[Task directions]: Quote the passage about intern rotations at ABC in full, word for word.

[Extract provided]:
------------------------------------

Dietetic interns join the ABC team for a two-week rotation as part of a series of required internships designed to expose the students to a variety of potential jobs in their field. Pharmacy interns choose these rotations as an elective, and they come to ABC for six weeks. “Most of the pharmacy interns who have studied at ABC want to be community pharmacists so they need to know about those brown bottles with dropper tops and the variety of dietary and herbal supplements that are out there that people self-select,” said Perez. “If the healthcare provider has no understanding of those supplements, herbal medicine is not going to have a place at the table.”

“It made me a more holistic practitioner, that I’m better at seeing a bigger picture to health,” said Anne Semrau, who came to ABC as a dietetic intern in early June from Texas State University (email, June 20, 2014). “The most interesting part was learning to think of the secondary metabolites as being just as significant to health as the other nutrients. The most challenging was trying to understand the chemistry! …. I really appreciate the science-based aspect at ABC.”

The Food as Medicine project encompasses botany, ethnobotany, horticulture, and basic kitchen medicine. Interns study the origins of a specific plant that is in season in Central Texas at the time of their rotation and design a simple consumer handout as well as a more complex, clinician-oriented community nutrition document about the therapeutic aspects of the plant’s constituents.

------------------------------------

[Dataset entries]:
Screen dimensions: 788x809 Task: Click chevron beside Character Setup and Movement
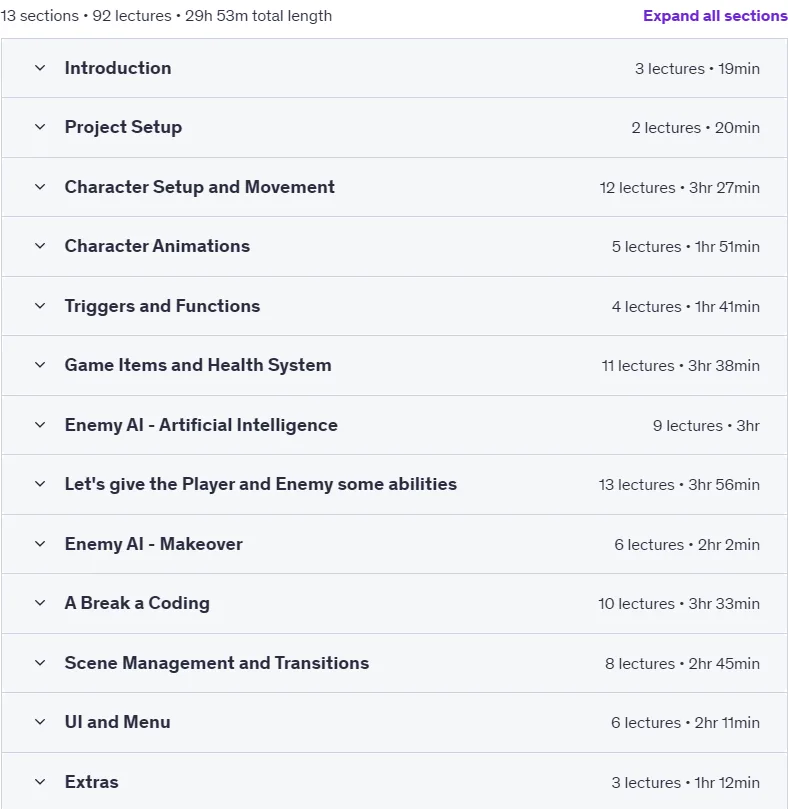pyautogui.click(x=40, y=187)
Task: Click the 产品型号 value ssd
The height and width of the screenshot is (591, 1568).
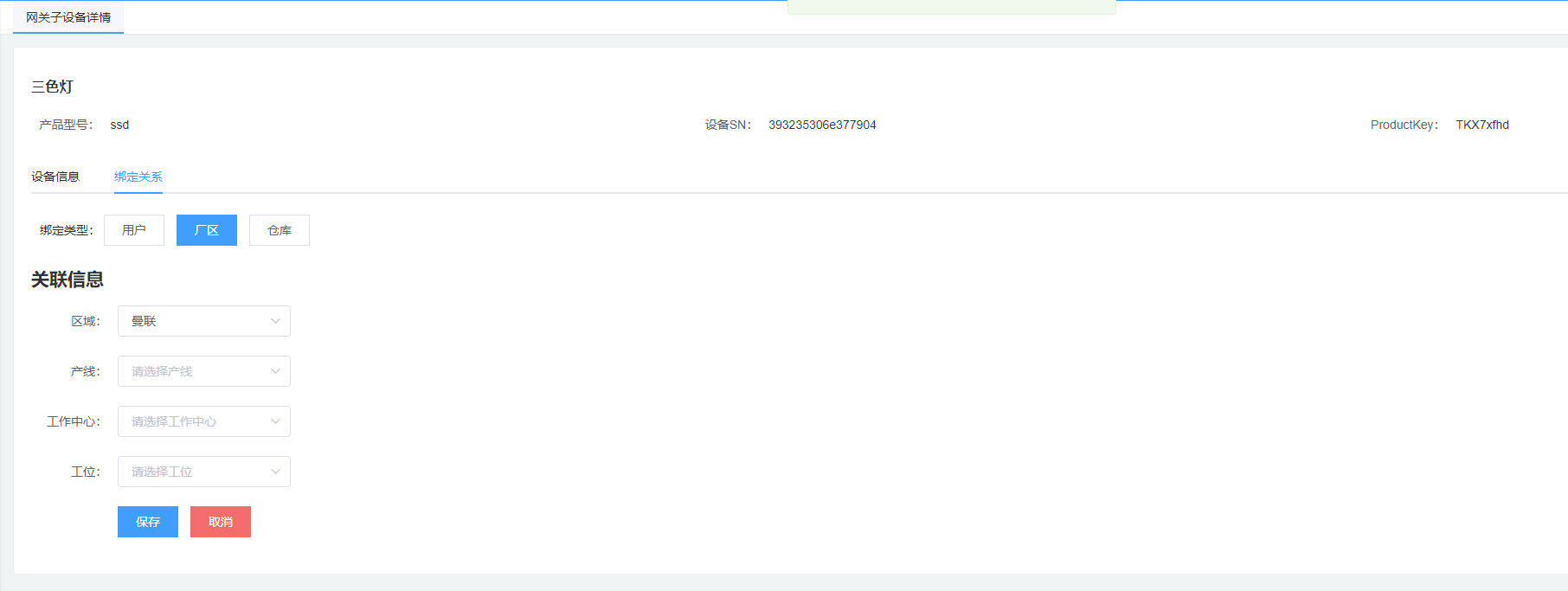Action: click(x=119, y=125)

------------------------------------

[Task response]:
Dietetic interns join the ABC team for a two-week rotation as part of a series of required internships designed to expose the students to a variety of potential jobs in their field. Pharmacy interns choose these rotations as an elective, and they come to ABC for six weeks. “Most of the pharmacy interns who have studied at ABC want to be community pharmacists so they need to know about those brown bottles with dropper tops and the variety of dietary and herbal supplements that are out there that people self-select,” said Perez. “If the healthcare provider has no understanding of those supplements, herbal medicine is not going to have a place at the table.”

“It made me a more holistic practitioner, that I’m better at seeing a bigger picture to health,” said Anne Semrau, who came to ABC as a dietetic intern in early June from Texas State University (email, June 20, 2014). “The most interesting part was learning to think of the secondary metabolites as being just as significant to health as the other nutrients. The most challenging was trying to understand the chemistry! …. I really appreciate the science-based aspect at ABC.”

The Food as Medicine project encompasses botany, ethnobotany, horticulture, and basic kitchen medicine. Interns study the origins of a specific plant that is in season in Central Texas at the time of their rotation and design a simple consumer handout as well as a more complex, clinician-oriented community nutrition document about the therapeutic aspects of the plant’s constituents.